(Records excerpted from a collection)
□ □ □ □ □ □ □

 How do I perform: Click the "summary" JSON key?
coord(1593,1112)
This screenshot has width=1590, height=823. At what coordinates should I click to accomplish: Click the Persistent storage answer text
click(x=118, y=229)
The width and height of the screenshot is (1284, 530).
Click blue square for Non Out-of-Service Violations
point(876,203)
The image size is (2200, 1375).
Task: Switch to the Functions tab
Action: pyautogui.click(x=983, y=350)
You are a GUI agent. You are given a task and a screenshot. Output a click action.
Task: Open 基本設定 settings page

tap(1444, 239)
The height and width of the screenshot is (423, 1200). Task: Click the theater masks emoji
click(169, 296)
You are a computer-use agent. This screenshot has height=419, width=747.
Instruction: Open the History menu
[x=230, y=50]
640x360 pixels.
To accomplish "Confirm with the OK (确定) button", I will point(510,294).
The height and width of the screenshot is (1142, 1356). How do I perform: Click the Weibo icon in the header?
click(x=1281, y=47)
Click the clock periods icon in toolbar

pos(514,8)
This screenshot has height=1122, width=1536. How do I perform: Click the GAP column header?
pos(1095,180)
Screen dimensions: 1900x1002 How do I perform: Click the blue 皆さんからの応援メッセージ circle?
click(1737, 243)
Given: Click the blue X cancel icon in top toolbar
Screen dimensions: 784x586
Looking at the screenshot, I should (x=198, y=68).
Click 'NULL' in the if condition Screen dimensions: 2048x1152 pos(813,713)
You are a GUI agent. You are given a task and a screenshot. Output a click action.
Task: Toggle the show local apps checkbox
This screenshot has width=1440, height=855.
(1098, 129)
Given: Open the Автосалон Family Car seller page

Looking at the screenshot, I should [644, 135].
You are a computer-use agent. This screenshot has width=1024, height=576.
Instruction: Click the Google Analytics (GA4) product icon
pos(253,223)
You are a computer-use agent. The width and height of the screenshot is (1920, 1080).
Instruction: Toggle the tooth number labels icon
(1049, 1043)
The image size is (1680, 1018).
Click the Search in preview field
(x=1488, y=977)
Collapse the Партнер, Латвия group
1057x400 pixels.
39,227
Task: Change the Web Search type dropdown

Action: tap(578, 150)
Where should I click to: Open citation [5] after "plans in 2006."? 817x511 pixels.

□ □ □ □ □ □ □

Reproduce all of the entries above verbatim, line for line.

 How do I perform: Click the "summary" JSON key?
coord(1593,1112)
This screenshot has width=1590, height=823. At what coordinates should I click to accomplish: Click the Persistent storage answer text
click(x=118, y=229)
The width and height of the screenshot is (1284, 530).
Click blue square for Non Out-of-Service Violations
point(876,203)
The image size is (2200, 1375).
Task: Switch to the Functions tab
Action: pyautogui.click(x=983, y=350)
You are a GUI agent. You are given a task and a screenshot. Output a click action.
Task: Open 基本設定 settings page

tap(1444, 239)
The height and width of the screenshot is (423, 1200). Task: Click the theater masks emoji
click(169, 296)
You are a computer-use agent. This screenshot has height=419, width=747.
Instruction: Open the History menu
[x=230, y=50]
640x360 pixels.
To accomplish "Confirm with the OK (确定) button", I will point(510,294).
The height and width of the screenshot is (1142, 1356). How do I perform: Click the Weibo icon in the header?
click(x=1281, y=47)
Click the clock periods icon in toolbar

pos(514,8)
This screenshot has height=1122, width=1536. How do I perform: Click the GAP column header?
pos(1095,180)
Screen dimensions: 1900x1002 How do I perform: Click the blue 皆さんからの応援メッセージ circle?
click(1737, 243)
Given: Click the blue X cancel icon in top toolbar
Screen dimensions: 784x586
Looking at the screenshot, I should (x=198, y=68).
Click 'NULL' in the if condition Screen dimensions: 2048x1152 pos(813,713)
You are a GUI agent. You are given a task and a screenshot. Output a click action.
Task: Toggle the show local apps checkbox
This screenshot has width=1440, height=855.
(1098, 129)
Given: Open the Автосалон Family Car seller page

Looking at the screenshot, I should [644, 135].
You are a computer-use agent. This screenshot has width=1024, height=576.
Instruction: Click the Google Analytics (GA4) product icon
pos(253,223)
You are a computer-use agent. The width and height of the screenshot is (1920, 1080).
Instruction: Toggle the tooth number labels icon
(1049, 1043)
The image size is (1680, 1018).
Click the Search in preview field
(x=1488, y=977)
Collapse the Партнер, Латвия group
1057x400 pixels.
39,227
Task: Change the Web Search type dropdown

Action: tap(578, 150)
Where should I click to: Open citation [5] after "plans in 2006."? 817x511 pixels.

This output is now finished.